**Description of the task:** Reproduce, without any changes, the portion of the All-State audition essay below that falls between "It is incredibly" and "of the result.", inclusive.

**Selection:**
• • •

Updated: Oct 12, 2022

My high school students have spent the past several months mastering three etudes in preparation for TMEA All-State auditions. Despite the talent and level of dedication, the repertoire is challenging for the vast majority of students.

After spending months mastering and honing every note, rhythm, and articulation with relentless detail, there is the small matter of then performing in front of the foreboding curtain which separates the student from the panel of judges. Surrounded in a room of their peers, students must execute every detail of the music with utter perfection. The performance is then scrutinized by a panel of highly-trained experts, who then choose the best students (a very small handful) to advance. The process continues with higher stakes at each round, until four saxophonists are chosen to make the Texas All-State Band.

In case you didn’t catch that last part: FOUR saxophonists make All-State. Four. Out of several hundred if not thousands.

As my students come out of the first round of auditions, I can tell how they performed based on their posture. I dread the sight of the low-hanging head and the look of defeat on their faces. I understand and sympathize with their frustrations: “I sat down to play and got really overwhelmed”; “I started to panic when I heard how well other people played”; “I started out great and then made a mistake that cost me.”

What do we say to students that have put in the work and prepared diligently, having attended masterclasses with university professors, and having sought the advice and feedback from their peers and experts alike, when they don’t perform at their highest capability? What do we say to those students to help them over disappointment?

The answer is simple: embrace the process, not just the result.

It is incredibly easy to let results be the sole dictator of our self-worth. How many times have I walked out of an audition or performance that didn’t go well and berated myself for it, reliving every negative detail and beating myself up mercilessly? If I’m honest, it is more times than I care to admit. On the flip side of that, I can count on one hand the number of times I’ve walked out of a less-than-perfect audition and congratulated myself on the hard work I put in, regardless of the result.

• • •

**Raw data:**
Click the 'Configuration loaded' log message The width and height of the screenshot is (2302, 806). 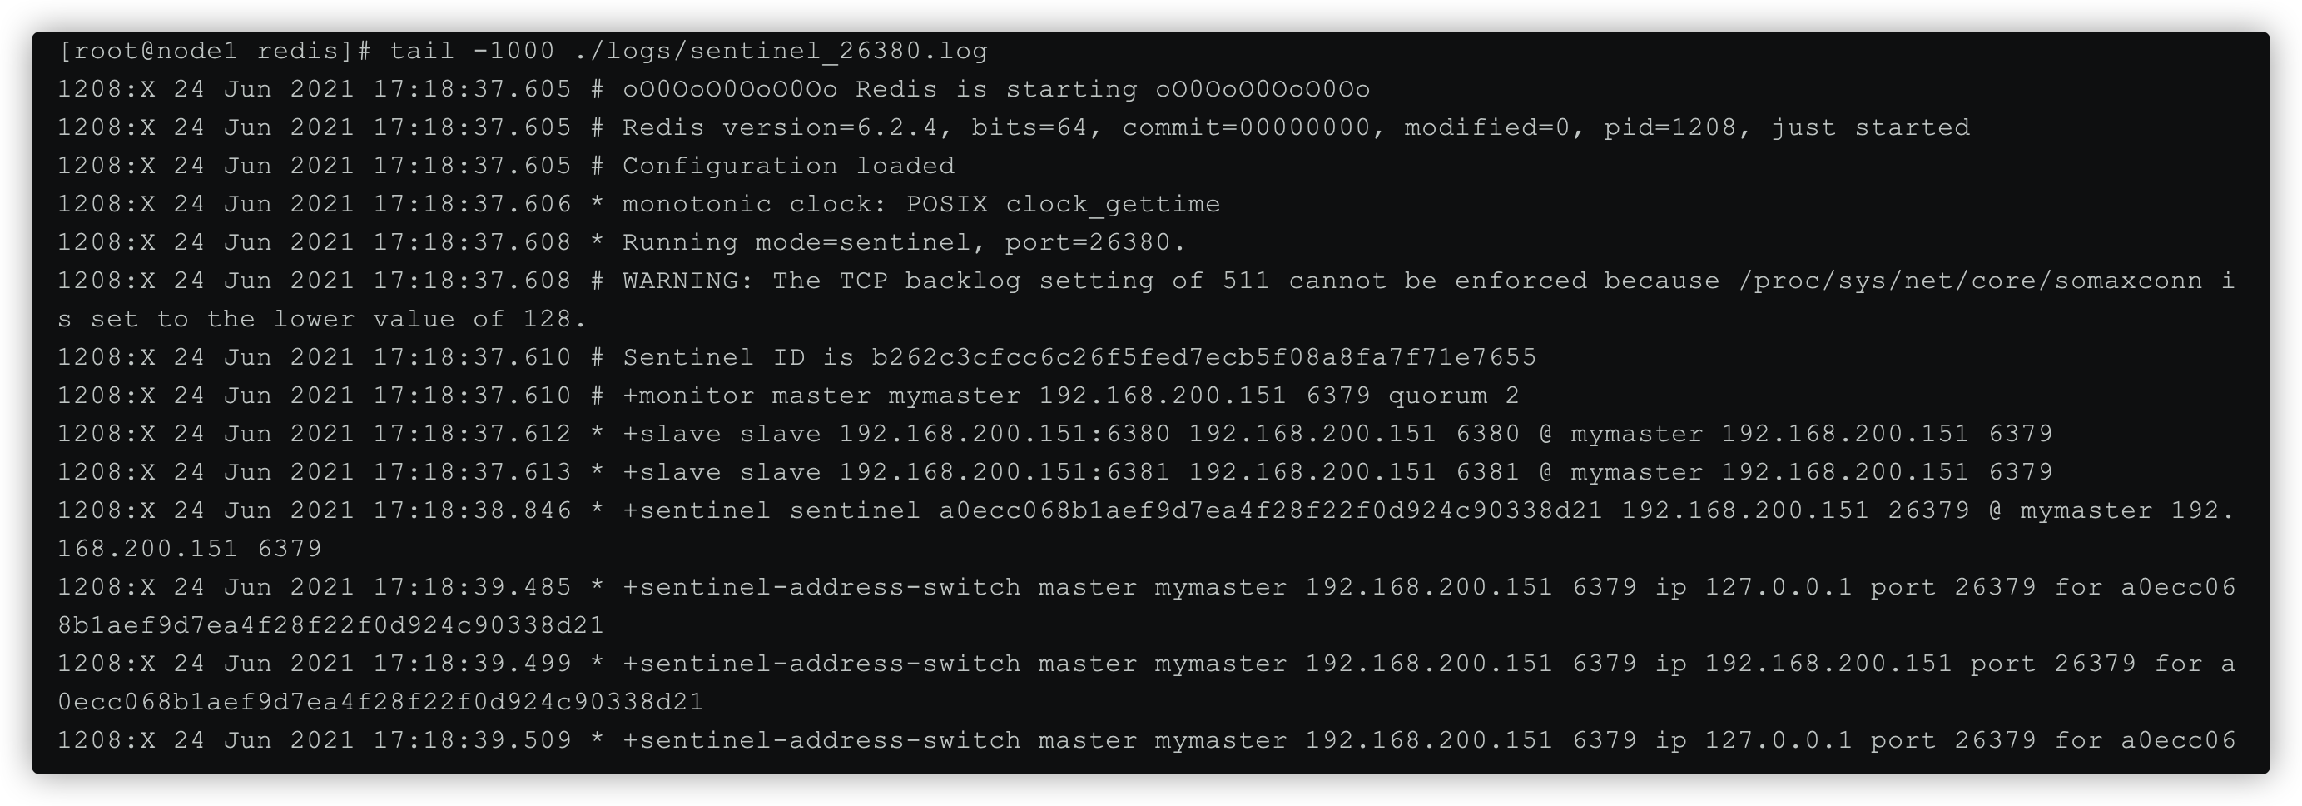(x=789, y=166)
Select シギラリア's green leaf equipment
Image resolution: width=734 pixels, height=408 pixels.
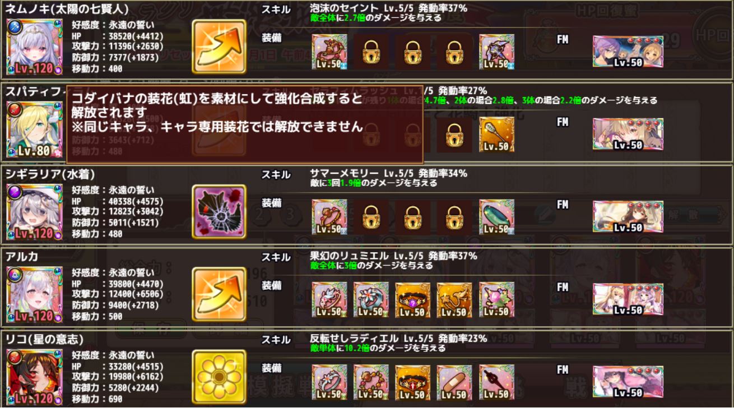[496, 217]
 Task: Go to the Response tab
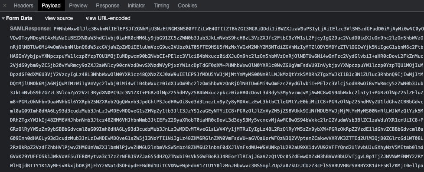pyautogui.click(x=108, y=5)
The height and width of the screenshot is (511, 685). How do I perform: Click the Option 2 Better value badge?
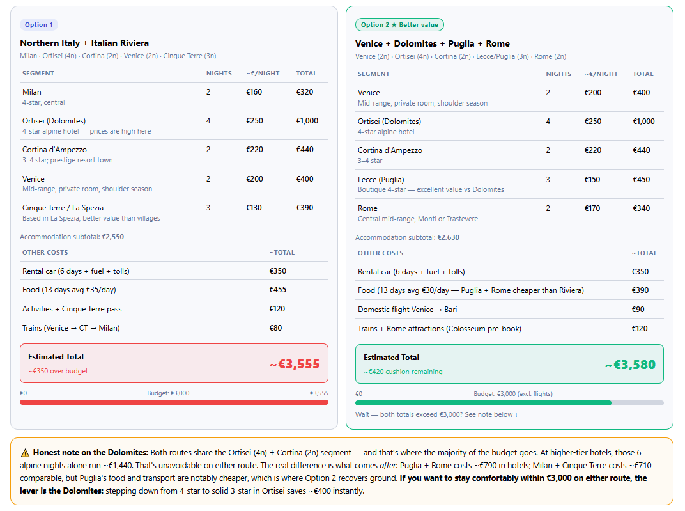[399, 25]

• • •

**Expected output:**
It is incredibly easy to let results be the sole dictator of our self-worth. How many times have I walked out of an audition or performance that didn’t go well and berated myself for it, reliving every negative detail and beating myself up mercilessly? If I’m honest, it is more times than I care to admit. On the flip side of that, I can count on one hand the number of times I’ve walked out of a less-than-perfect audition and congratulated myself on the hard work I put in, regardless of the result.